**GIVEN PROBLEM:** From the data below, pick out each line that contains the word "height" and copy it unchanged.

**RECORD EXTRACTS:**
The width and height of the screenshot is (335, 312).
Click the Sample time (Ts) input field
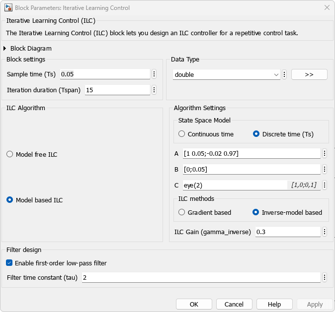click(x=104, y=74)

---

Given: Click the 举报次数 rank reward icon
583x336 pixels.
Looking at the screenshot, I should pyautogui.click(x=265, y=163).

--

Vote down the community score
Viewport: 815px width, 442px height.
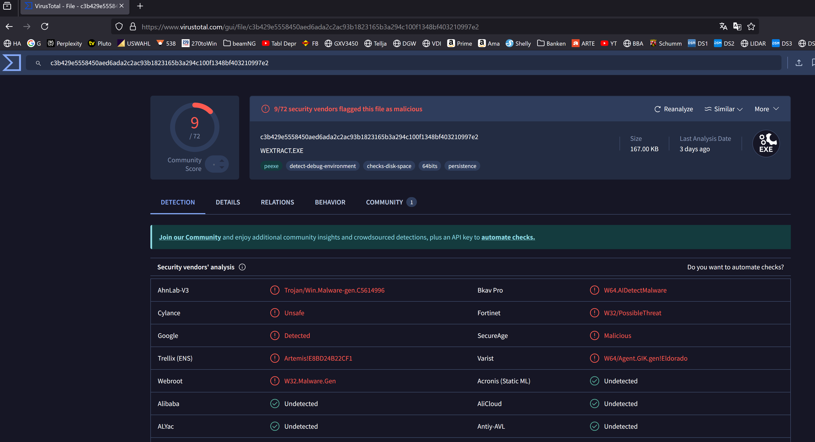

**ANSWER TO THE TASK:**
The width and height of the screenshot is (335, 312).
Viewport: 815px width, 442px height.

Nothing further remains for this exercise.